Does your business send personal information about individuals overseas? Are you aware of your obligations when doing so?
The relevant framework for the cross-border disclosure of personal information is found in the Australian Privacy Principles (APPs). The APPs require that you take reasonable steps to ensure that an overseas recipient will handle an individual’s personal information in accordance with the APPs. In many circumstances, the APPs will deem your business liable if the recipient mishandles the information.
Who is an overseas recipient?
An overseas recipient is an entity that:
- receives personal information from your business;
- is not in Australia;
- is not the same entity as your business; and
- is not the individual to whom the personal information relates.
This means that information sent to one of your own overseas offices will not be a disclosure to an overseas recipient, but information sent to an overseas related body corporate will be.
What is ‘disclosure’ of personal information?
You will ‘disclose’ personal information if you make it accessible to others outside your entity and release the subsequent handling of that information from your effective control.
This may be in the form of a proactive release, a release in response to a specific request, an accidental release or an unauthorised release by an employee. For example, you might reveal personal information at an international conference, send a hard copy document or email containing an individual’s personal information to an overseas recipient or publish personal information on the internet where it is accessible to an overseas recipient.
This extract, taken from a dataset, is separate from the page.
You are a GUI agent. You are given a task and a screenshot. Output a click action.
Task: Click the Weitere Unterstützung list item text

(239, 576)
In situations where your business engages an overseas contractor to perform services on your behalf (such as word processing, logistics or IT support), the provision of any personal information to that contractor will, in most circumstances, be a disclosure.
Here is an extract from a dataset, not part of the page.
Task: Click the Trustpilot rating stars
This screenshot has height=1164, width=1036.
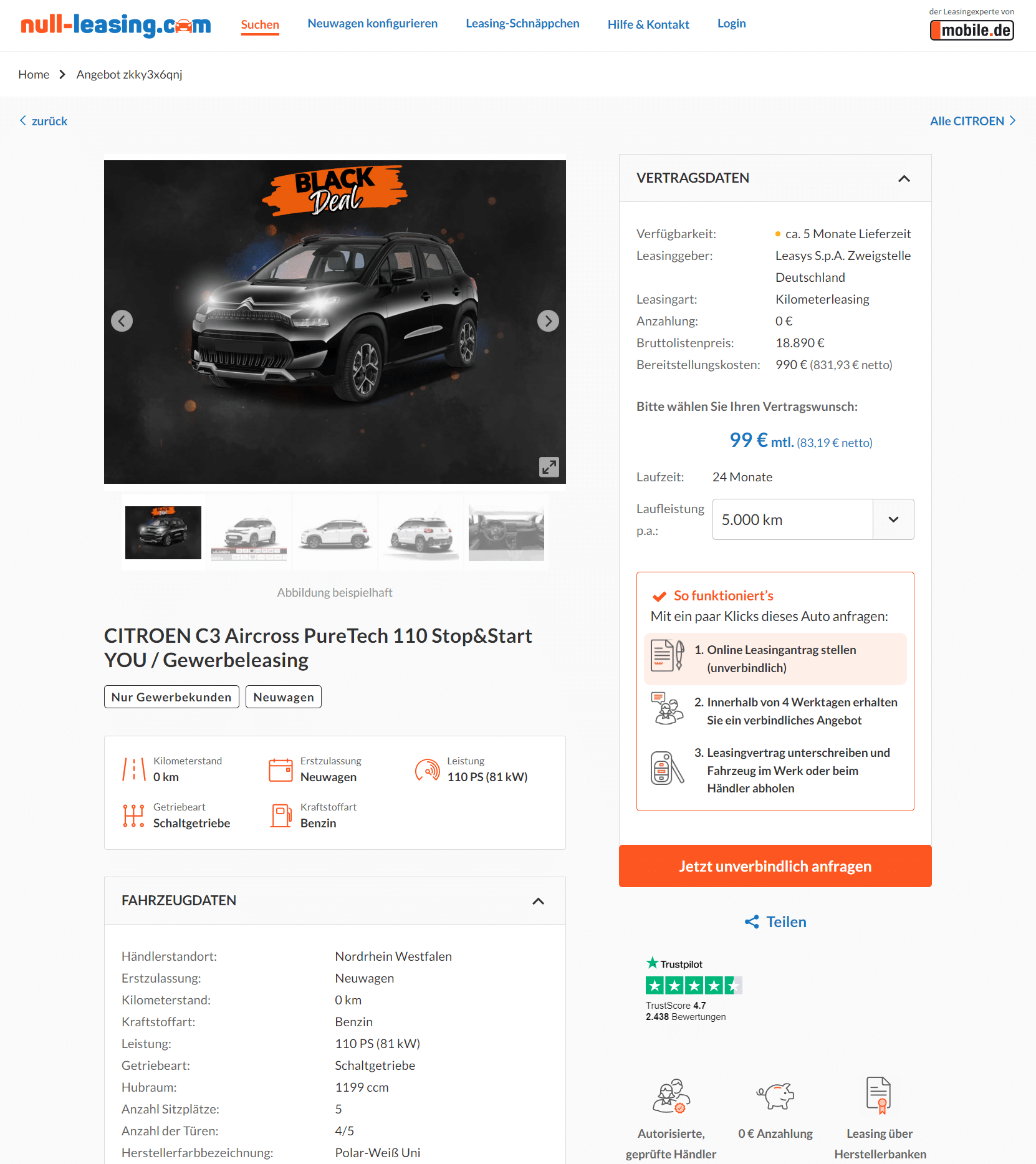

What is ‘use’ of personal information?
Generally, you ‘use’ personal information when you handle and manage it within your effective control. For example, you use personal information when accessing and reading it, searching records for it, making a decision based on it or passing it from one part of the entity to another.
If you were to provide personal information to an overseas recipient via a server in a different overseas location, there would not usually be disclosure until the information reaches the overseas recipient. This means that routing personal information, in transit, through servers located outside Australia, would usually be considered a ‘use’.
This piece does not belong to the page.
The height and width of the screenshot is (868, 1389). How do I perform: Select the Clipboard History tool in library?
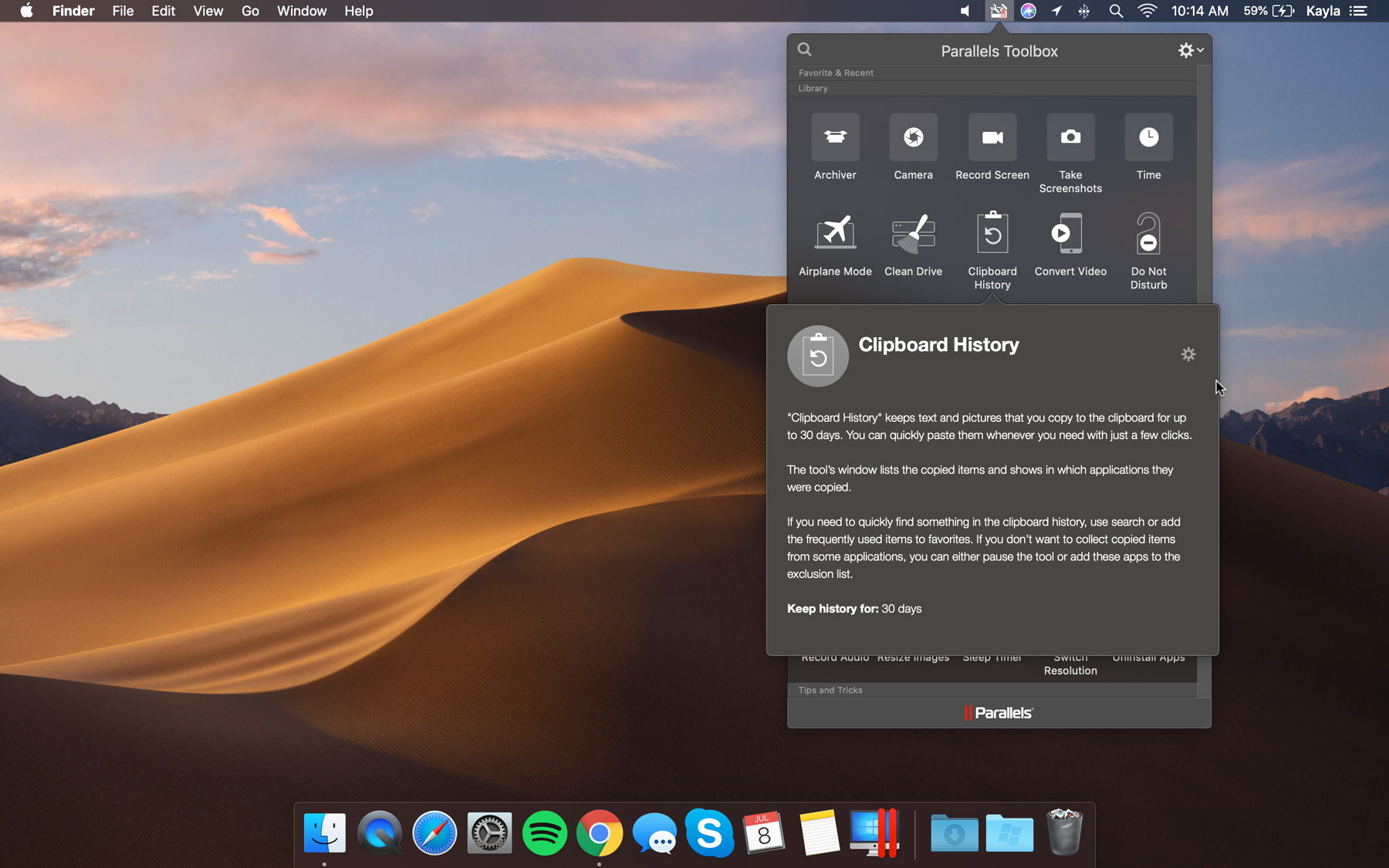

In limited circumstances, giving personal information to a service provider or contractor may be a ‘use’ of that information rather than a disclosure. For the release to be a ‘use’, the service provider will usually have to have a binding contract with your business that restricts the service provider from handling the personal information in any way other than the limited circumstances for which the personal information was released.
Why does the difference matter?
For a number of APPs, it is not necessary to distinguish between a ‘use’ or ‘disclosure’ as the same obligations apply both. Other APPs, in particular APP 8 (which governs the cross-border disclosure of personal information) only applies to ‘disclosure’ and not to its ‘use’, therefore it’s important to know how to distinguish the two for this purpose.
What are the consequences of disclosing personal information overseas?
If you disclose personal information to an overseas recipient, you will be held accountable, in certain circumstances, for a subsequent act or practice by the recipient in relation to the information. If the overseas recipient engages in conduct that would breach the APPs (if they applied to the recipient), the business that disclosed the personal information to the overseas recipient is deemed to have engaged in that conduct and to have breached the APPs.
This may be the case even where:
- your business has taken reasonable steps to ensure the overseas recipient complies with the APPs and it subsequently engages in conduct that would breach the APPs;
- the overseas recipient discloses the personal information to a subcontractor and the subcontractor breaches the APPs; and
- the overseas recipient inadvertently braches the APPs in relation to the information.
These consequences are alarming and, in most cases, outside your control once the information has been disclosed to the overseas recipient. Therefore, it’s essential to ensure that precautions are taken and personal information is only disclosed to overseas entities in situations where you are confident with its subsequent handling.